In our opinion Matthew Lawlor, Online Resources Chairman and CEO, has for years run the
Company as his personal fiefdom. We believe that the Board has failed to provide critical
oversight of senior management. Instead, most members of the Board have only extended unwavering
support for Mr. Lawlor and turned a blind eye to his corporate governance actions, many of which we
believe are not in the best interest of all shareholders. We strongly believe that the existing
Board has elected to let Mr. Lawlor continue to act as if he is the founder of a private company,
rather than the CEO of a publicly traded company that has a fiduciary duty to take actions that
maximize value for all shareholders.
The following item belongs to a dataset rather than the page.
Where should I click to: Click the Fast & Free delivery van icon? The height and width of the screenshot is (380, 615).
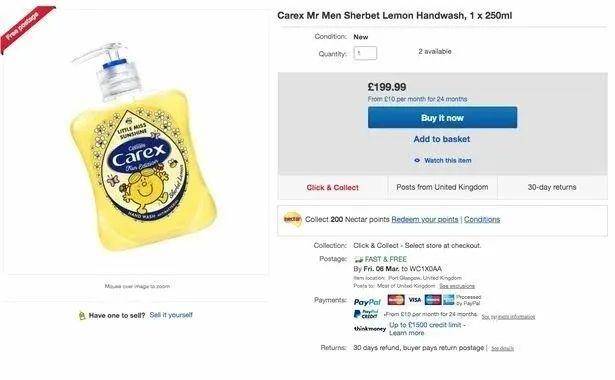pyautogui.click(x=358, y=260)
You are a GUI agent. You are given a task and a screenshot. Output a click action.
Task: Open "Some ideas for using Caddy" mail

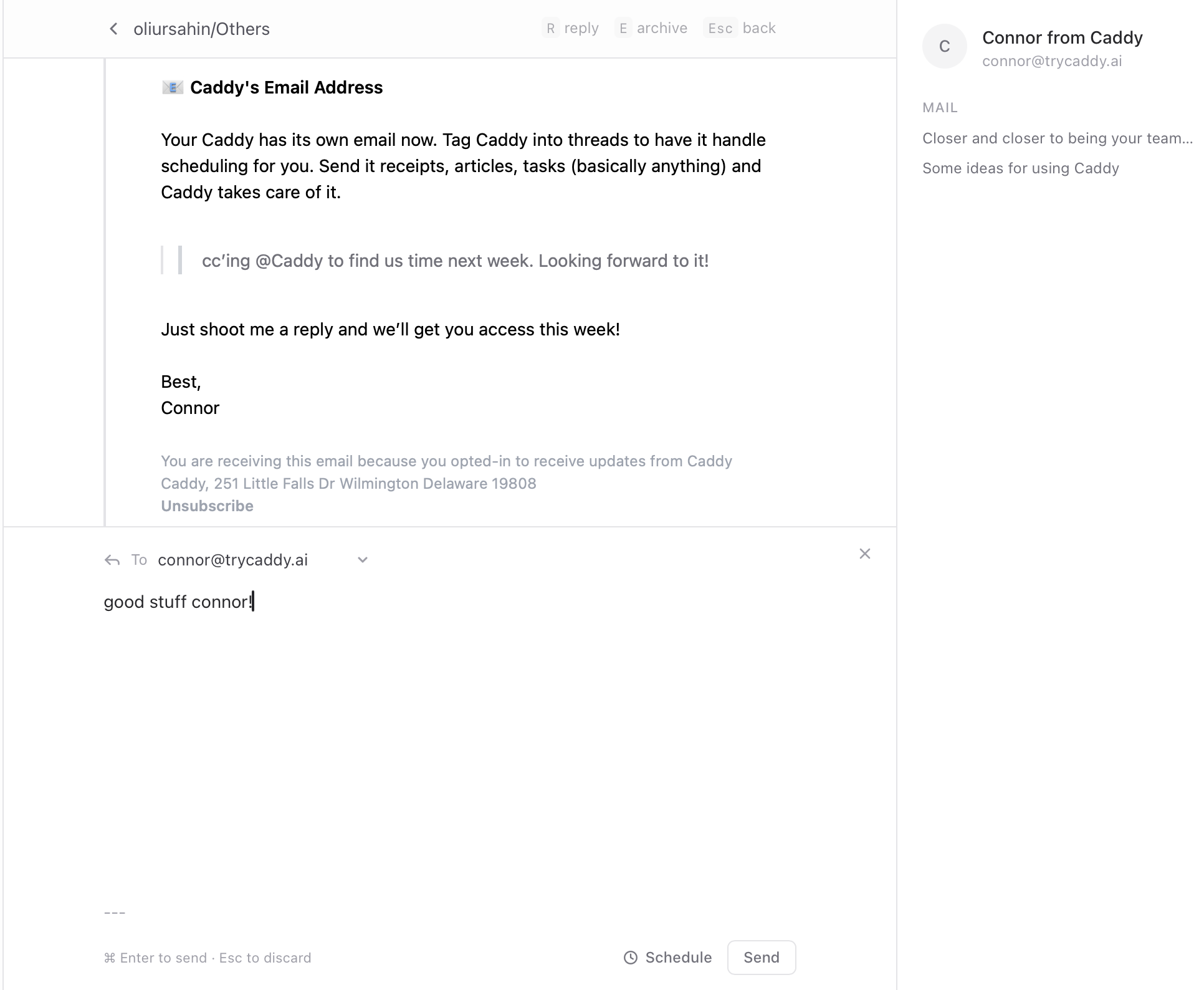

The results of these practices are clear: since the
acquisition of Princeton eCom over two years ago, shareholders have faced a declining stock price
that has significantly underperformed its peer group, declining 75% while the industry peer group
has declined an average of 19%.1
We believe that Online Resources is at a crossroad. Electing our three highly qualified and
independent nominees John Dorman (former Chairman and CEO of Digital Insight Corporation);
Edward D. Horowitz (former President and CEO of SES Americom and former EVP of Citigroups Advanced
Development Unit); and Bruce A. Jaffe (former head of Corporate Development of Microsoft
Corporation) is the first step towards imposing true independent oversight over the Lawlor
administration and protecting your investment in Online Resources. Please act now.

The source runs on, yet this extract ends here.